Directions:
In your copy, each record should read exactly as it does below, and no pictures should be present.

[Stored data entries]
+ + + + +

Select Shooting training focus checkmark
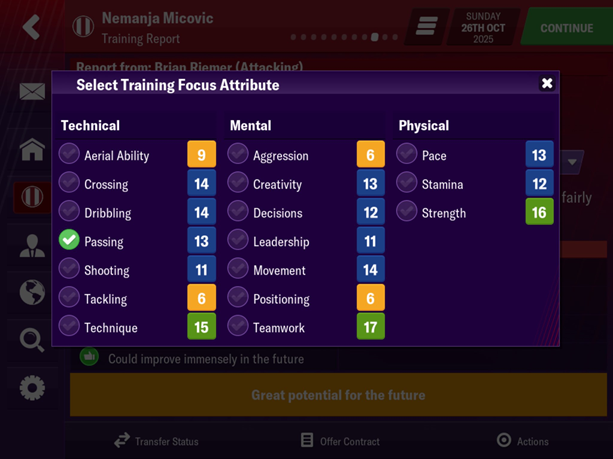This screenshot has width=613, height=459. [x=69, y=269]
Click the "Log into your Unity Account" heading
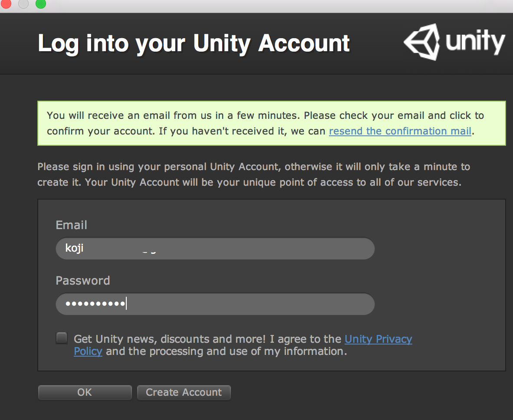Image resolution: width=513 pixels, height=420 pixels. (x=194, y=43)
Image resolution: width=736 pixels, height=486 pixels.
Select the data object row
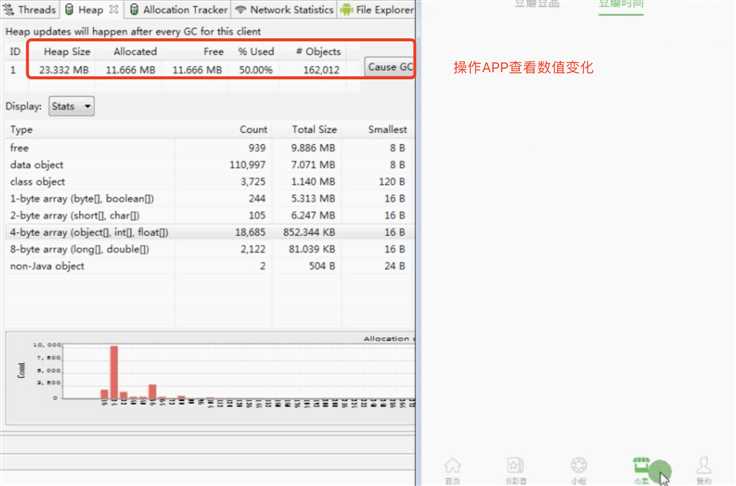pyautogui.click(x=210, y=165)
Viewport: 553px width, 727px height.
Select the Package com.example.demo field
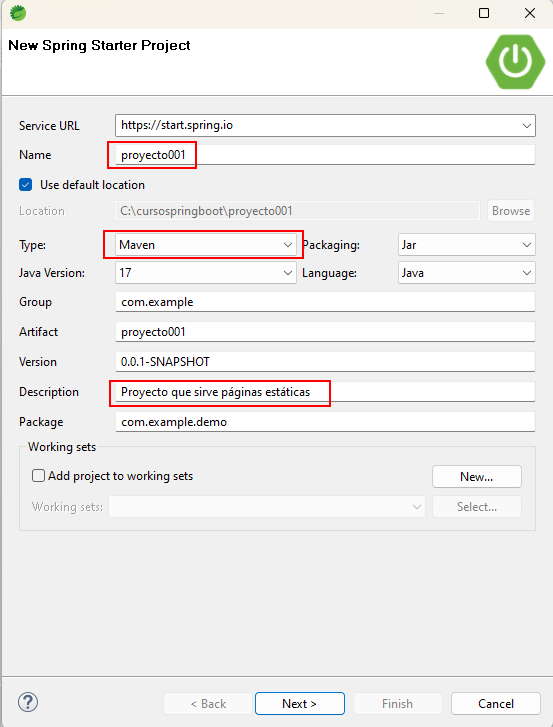click(x=325, y=422)
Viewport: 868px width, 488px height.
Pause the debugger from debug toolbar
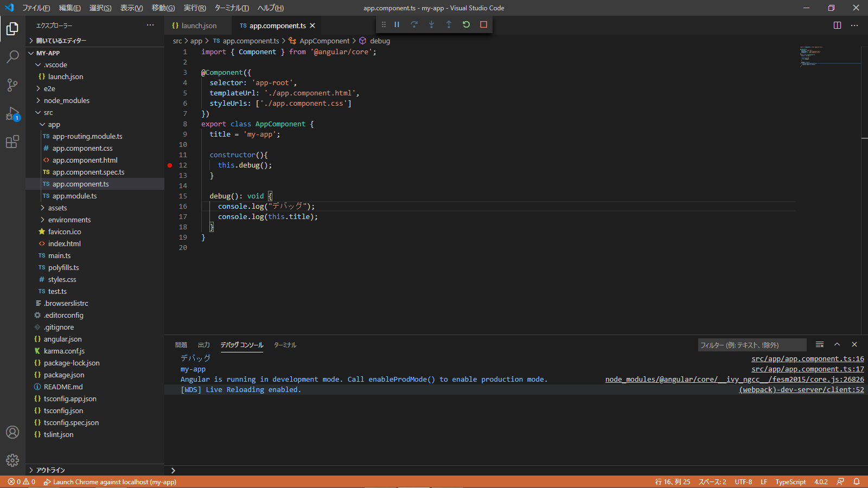pos(397,24)
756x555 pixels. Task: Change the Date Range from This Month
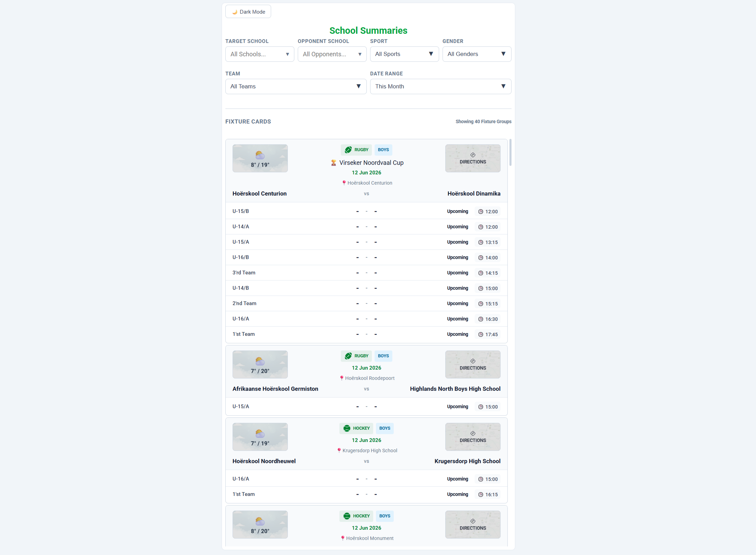440,86
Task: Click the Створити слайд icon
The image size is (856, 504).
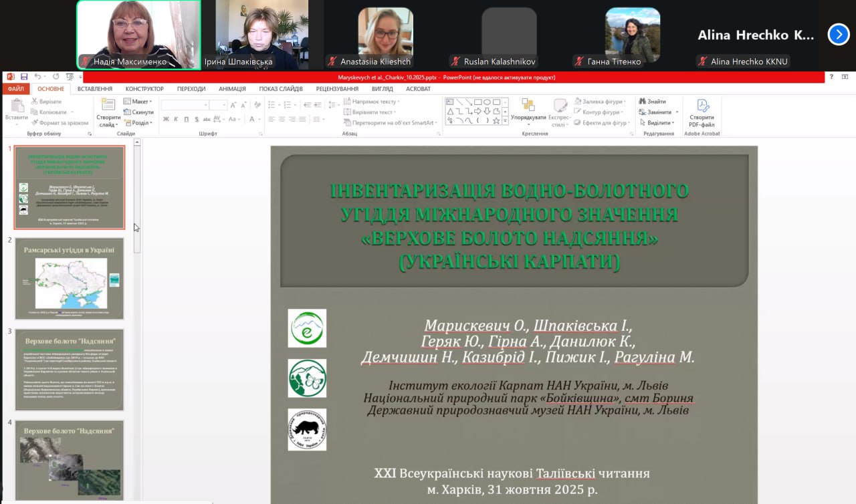Action: (x=108, y=106)
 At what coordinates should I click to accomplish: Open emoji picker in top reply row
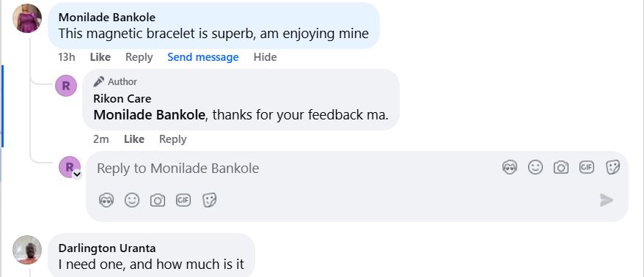[535, 167]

+ + + + +

Response:
Select Shooting training focus checkmark
This screenshot has width=613, height=459. [x=69, y=269]
Click the "Log into your Unity Account" heading
Image resolution: width=513 pixels, height=420 pixels. (x=194, y=43)
Image resolution: width=736 pixels, height=486 pixels.
Select the data object row
pyautogui.click(x=210, y=165)
Viewport: 553px width, 727px height.
Select the Package com.example.demo field
click(x=325, y=422)
Viewport: 868px width, 488px height.
Pause the debugger from debug toolbar
pos(397,24)
756x555 pixels. Task: Change the Date Range from This Month
440,86
Task: Click the Створити слайд icon
The image size is (856, 504).
Action: (x=108, y=106)
 At what coordinates should I click to accomplish: Open emoji picker in top reply row
[535, 167]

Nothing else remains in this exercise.